This project aims to facilitate working with MADX from within Python. It contains the following major components:

  • MADX API: Build, parse and run MADX scripts.
  • Plot API: Plot MADX output in various formats.
  • Utilities: Convert MADX output tables to pandas data frames.

Script templating via Jinja is also supported.


The MADX API consists of three parts: building, parsing and running MADX scripts.


The builder API can be used for creating MADX scripts. The following example code shows the various features.

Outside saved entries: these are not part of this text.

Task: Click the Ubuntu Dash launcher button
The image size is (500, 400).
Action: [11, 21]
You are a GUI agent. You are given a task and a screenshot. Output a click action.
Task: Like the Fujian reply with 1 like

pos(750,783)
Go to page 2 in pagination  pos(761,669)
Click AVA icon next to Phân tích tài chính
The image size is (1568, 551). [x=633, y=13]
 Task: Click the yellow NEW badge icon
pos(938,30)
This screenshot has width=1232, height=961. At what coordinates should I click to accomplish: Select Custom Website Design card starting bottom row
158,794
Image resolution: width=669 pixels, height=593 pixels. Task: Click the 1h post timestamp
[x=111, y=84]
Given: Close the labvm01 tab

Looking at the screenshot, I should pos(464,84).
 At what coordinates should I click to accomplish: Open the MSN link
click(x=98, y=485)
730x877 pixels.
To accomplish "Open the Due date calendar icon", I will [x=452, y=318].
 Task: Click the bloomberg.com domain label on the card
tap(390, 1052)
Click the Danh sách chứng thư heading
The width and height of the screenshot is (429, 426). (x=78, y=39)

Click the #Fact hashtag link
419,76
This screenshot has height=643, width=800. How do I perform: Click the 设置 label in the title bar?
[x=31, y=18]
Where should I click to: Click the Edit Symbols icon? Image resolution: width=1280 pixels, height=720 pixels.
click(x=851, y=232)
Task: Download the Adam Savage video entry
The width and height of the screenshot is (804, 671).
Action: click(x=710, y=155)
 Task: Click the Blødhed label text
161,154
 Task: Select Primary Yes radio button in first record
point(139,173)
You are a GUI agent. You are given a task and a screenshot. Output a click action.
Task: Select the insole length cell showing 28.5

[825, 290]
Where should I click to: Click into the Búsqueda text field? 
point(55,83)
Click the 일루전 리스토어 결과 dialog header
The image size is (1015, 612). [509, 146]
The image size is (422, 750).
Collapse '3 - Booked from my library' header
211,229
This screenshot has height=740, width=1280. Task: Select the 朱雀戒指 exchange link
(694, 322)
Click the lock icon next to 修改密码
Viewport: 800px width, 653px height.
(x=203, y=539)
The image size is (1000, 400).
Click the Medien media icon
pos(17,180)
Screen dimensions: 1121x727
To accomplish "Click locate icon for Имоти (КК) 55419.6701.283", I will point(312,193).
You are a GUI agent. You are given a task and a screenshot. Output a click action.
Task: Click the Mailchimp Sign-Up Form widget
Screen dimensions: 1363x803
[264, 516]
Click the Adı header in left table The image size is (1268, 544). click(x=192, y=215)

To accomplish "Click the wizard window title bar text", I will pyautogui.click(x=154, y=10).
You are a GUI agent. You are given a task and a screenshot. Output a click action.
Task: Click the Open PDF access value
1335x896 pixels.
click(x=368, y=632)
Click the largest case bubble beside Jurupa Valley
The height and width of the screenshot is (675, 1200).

from madplot.madx.builder import Script

# At first generate a new script.
s = Script()

# Labeled or declaration statements can be created via `[]` access.
# This produces the following statement in the resulting MADX script:
# L = 5;
# N = 10;
s['L'] = 5
s['N'] = 10

# MADX commands can be created by accessing them through the script instance.
# Output: `DP: SBEND, L = L/2, ANGLE = 2*PI/(2*N);`.
s['DP'] = s.SBEND(L='L/2', ANGLE='2*PI/(2*N)')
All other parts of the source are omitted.